Mauritanie : six ans de travaux forcés pour un prévenu accusé de terrorisme

La Cour criminelle de Nouakchott a condamné dimanche à six ans de travaux forcés un prévenu jugé pour actes de terrorisme, au premier jour d’une session où seront également jugés trois Mauritaniens pour l’assassinat de quatre Français, a-t-on appris de sources judiciaires. «Le verdict est tombé pour le premier (prévenu) à avoir comparu, Abdallahi Ould Mohamed Sidya. Il écope de six ans de prison avec travaux forcés», a déclaré son avocat Ahmed Ould Ely, au sortir de l’audience. Abdallahi Ould Mohamed Sidya a également été condamné à payer une amende de 2.500.000 ouguiyas (7000 euros), a annoncé le parquet dans un communiqué Parvenu à l’AFP.  Il est accusé d’avoir «planifié des actes terroristes sur le territoire mauritanien». Le Parquet avait requis contre lui 30 ans de prison ferme et la confiscation de tous ses biens.
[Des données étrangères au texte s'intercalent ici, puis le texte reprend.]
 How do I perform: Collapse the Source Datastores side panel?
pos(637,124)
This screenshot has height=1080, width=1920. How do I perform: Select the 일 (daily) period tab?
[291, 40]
Il a plaidé non coupable, réclamant durant l’audience sa remise en liberté pour «s’occuper de l’éducation de ses six enfants». «Nous estimons que ce verdict est très dur et ne correspond pas aux faits jugés par la Cour. Bien sûr, nous ferons appel dans l’immédiat contre ce jugement arbitraire», a affirmé son avocat. Au total, 21 personnes doivent comparaître devant la Cour criminelle du tribunal de Nouakchott pour des affaires liées au terrorisme dont 12 dans le cadre de l’assassinat des quatre Français à Aleg (sud de la Mauritanie) fin 2007. Parmi les 12 prévenus dans l’affaire des quatre touristes français, figurent trois jeunes Mauritaniens affiliés à Al-Qaïda au Maghreb islamique (Aqmi) qui doivent comparaître ce mardi, a déclaré à l’AFP une source judiciaire. Ces trois jeunes Mauritaniens sont accusés d’avoir tiré sur cinq Français le 24 décembre 2007 à l’est de la ville d’Aleg, tuant quatre d’entre eux et blessant grièvement le cinquième.